### [Problem A]
For the passage on body composition and bone mass, decide whether each statement agrees with it: (i) regression analysis found fat mass to be the strongest predictor of BMC; (ii) central obesity was more common in males; (iii) bone adapts more to static load than to dynamic muscle load. Answer yes or no for each and quote the words of the passage that decide it.
### [Problem B]
Pick up the passage on body composition and bone mass after its final sentence and write what follows.

### [Selected extract]

■ ■ ■

Our study showed that increase in fat mass is associated with increased BMC both in diabetes and normal individuals. This is in accordance with recent reports from India, Holland and Korea showing increased fat mass having a positive effect on BMD at all sites in normal men and women [31].The most important observation of this study is the strongest correlation of lean mass with BMC and BMD both in normal individuals and patients with diabetes, with regression analysis confirming lean mass to be the strongest predictor of BMC, after adjusting for age, sex, BMI and vitamin-D. Increased lean mass perhaps results in more mechanical loading of body as compared to fat mass, resulting in a greater increase in bone mass [32],[33]. It has been suggested that bone adapts more to dynamic muscle load than to static load, explaining the stronger effect of lean mass over fat mass on BMC [34]. This explains the beneficial effect of physical activity on bone health. Isolated increase in fat mass (adiposity) results in lesser dynamic loading of bones secondary to decreased physical activity. Additional benefits of increased lean mass include prevention of falls, thus decreasing fracture risk. Increased occurrence of diabetes among females in our study cohort explains the higher blood glucose parameters and HbA1c in females. Central obesity was more common in males, who also had higher BMC and lower fat mass and body fat percent, supporting the previous hypothesis (vide supra).

■ ■ ■

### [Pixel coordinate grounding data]
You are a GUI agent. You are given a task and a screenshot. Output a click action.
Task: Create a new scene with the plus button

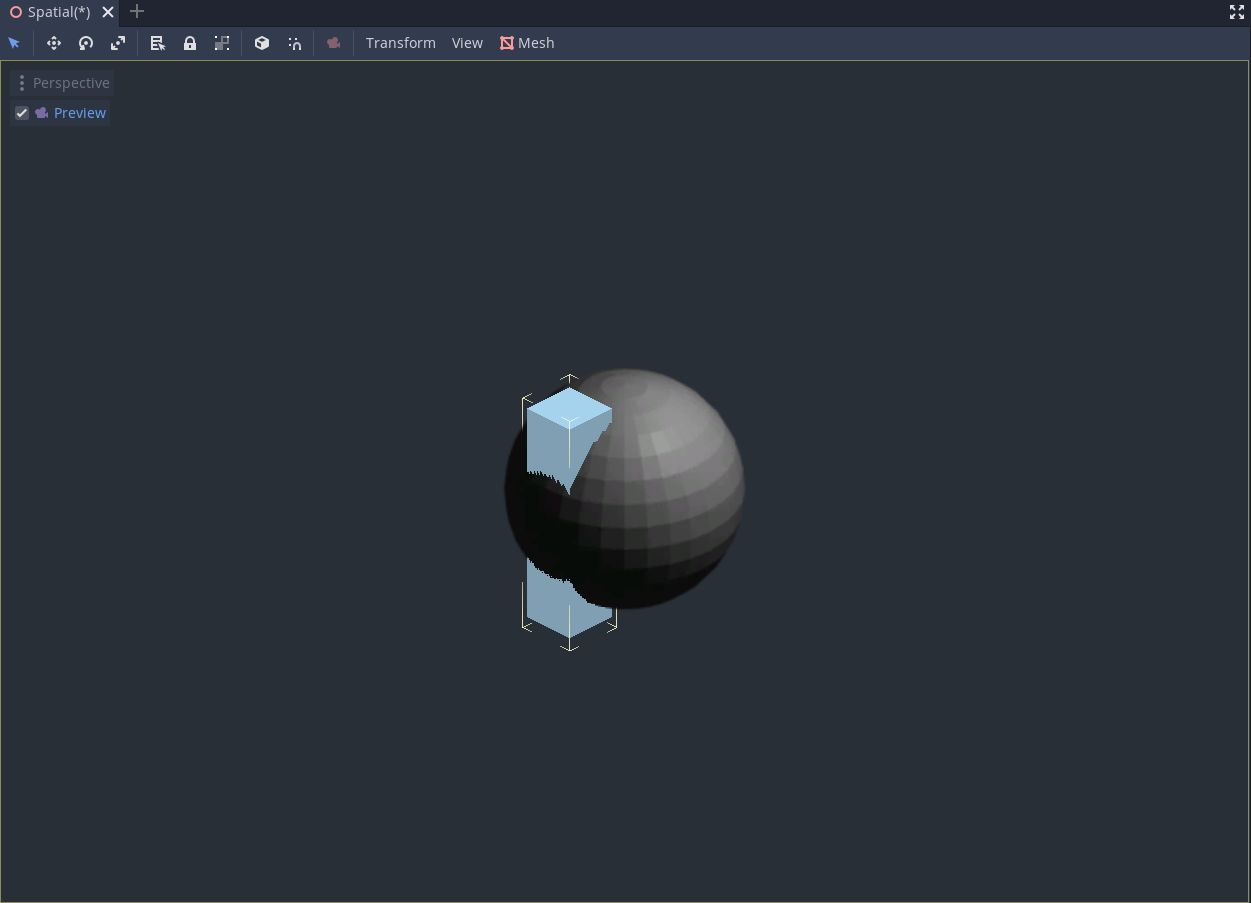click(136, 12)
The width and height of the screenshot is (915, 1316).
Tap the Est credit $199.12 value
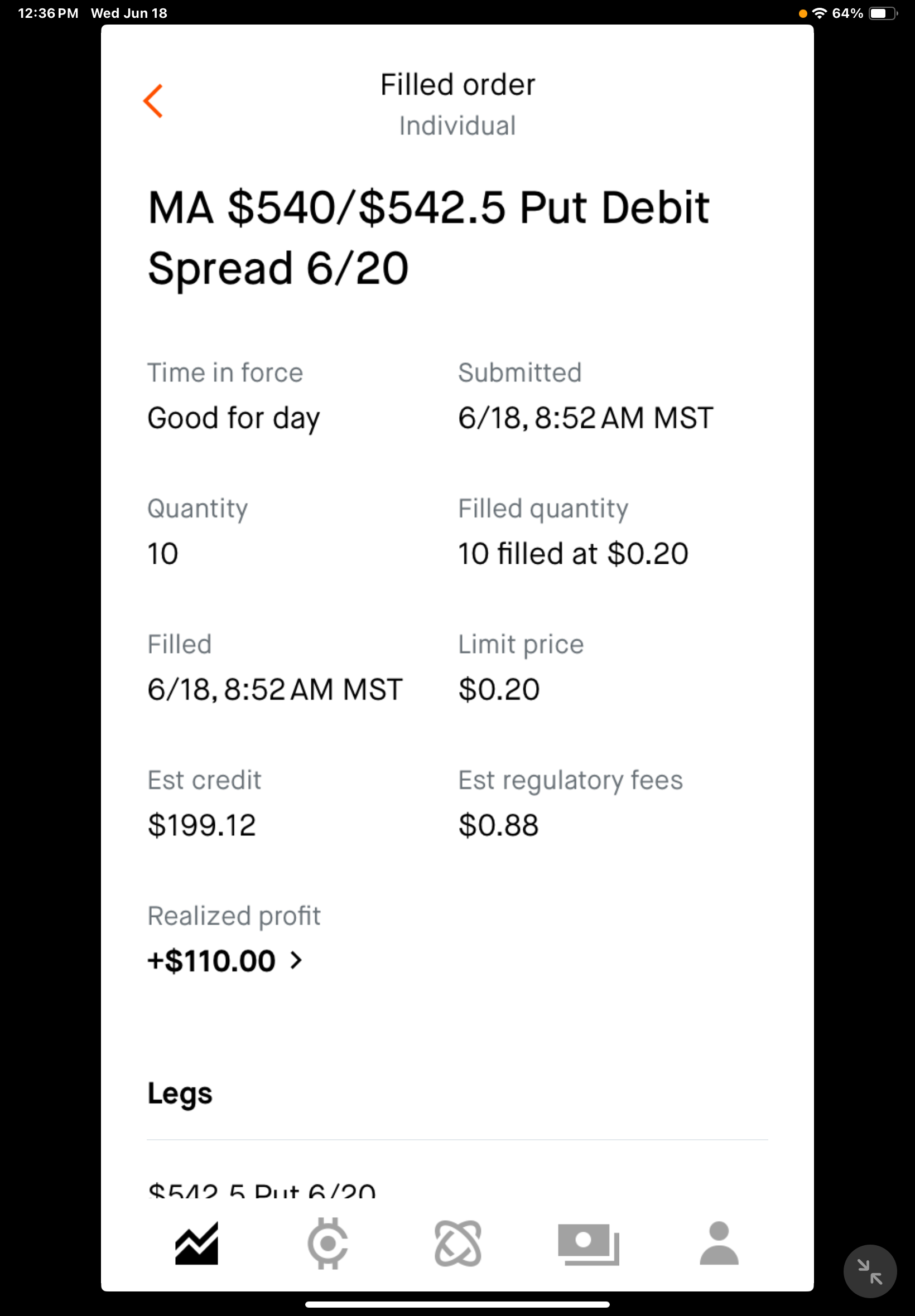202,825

■ ■ ■

### [Reply A]
(i) No: "regression analysis confirming lean mass to be the strongest predictor of BMC"
(ii) Yes: "Central obesity was more common in males"
(iii) No: "bone adapts more to dynamic muscle load than to static load"

### [Reply B]
To the best of our knowledge, this is the first study to report BMC, BMD and body composition changes in normal and increased BMI T2DM patients comparing it with BMI matched controls. Our study showed that both T2DM and increase in BMI are associated with increased BMC and BMD, with lean mass having the strongest impact on BMC. Further prospective studies are suggested to document the beneficial effects of increased physical activity on increased lean mass, and its impact on long term fall and fracture outcomes in diabetes.

Conclusions

Both increased BMI and T2DM are associated with increased BMC and BMD at different sites, with lean mass having the strongest impact on BMC in normal individuals and patients with diabetes followed by fat mass. Males have higher BMC and BMD as compared to females, likely due to greater lean mass, A/G ratio, along with lesser fat mass and percent body fat. Fat mass was the best predictor of BMC in males where as lean mass was the best predictor of BMC in females.